Various sensory and motor effects are associated with cancer treatment-induced peripheral neuropathy. The current method for capturing the multifaceted nature of neuropathy includes a combination of objective tests, clinician evaluation, and subjective patient report—an approach that is often not logistically feasible, especially for multisite trials. We report the performance of a brief-yet-comprehensive, easily administered measure, the Treatment-induced Neuropathy Assessment Scale (TNAS), for assessing the severity and course of neuropathy across various cancer treatments. Data were derived from 4 longitudinal or cross-sectional patient cohorts (n=573). Patients with multiple myeloma treated primarily with bortezomib and patients with colorectal cancer receiving oxaliplatin evaluated candidate items. Cognitive debriefing showed that all items were easy to understand, and this preliminary TNAS demonstrated reliability, validity, and sensitivity.

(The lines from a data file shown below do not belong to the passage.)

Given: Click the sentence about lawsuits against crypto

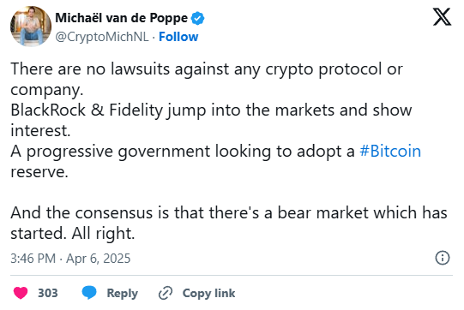Looking at the screenshot, I should click(207, 79).
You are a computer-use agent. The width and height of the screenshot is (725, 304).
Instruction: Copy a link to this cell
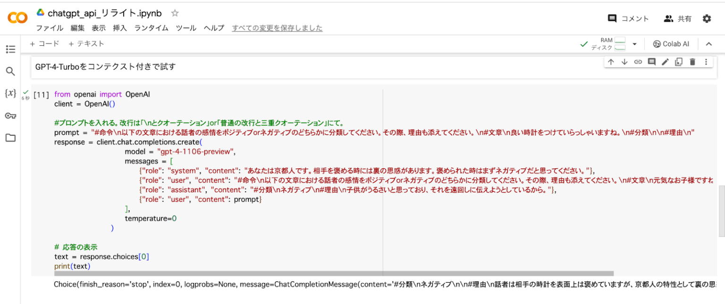[638, 61]
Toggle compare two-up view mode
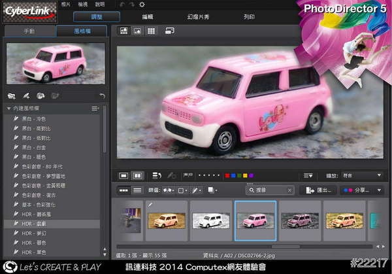Screen dimensions: 392x274 point(137,175)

Numbness/tingling was the most-severe item, regardless of therapeutic agent. Although numbness and general pain were moderately correlated, patients perceived them as distinct. Most TNAS items were more severe at follow-up, demonstrating the instrument’s sensitivity to accumulating dose. The TNAS will be refined with further patient input, with final psychometric evaluation conducted in a new patient sample receiving treatments known to be associated with peripheral neuropathy. The nonpainful component of neuropathy may be more disabling than the pain component.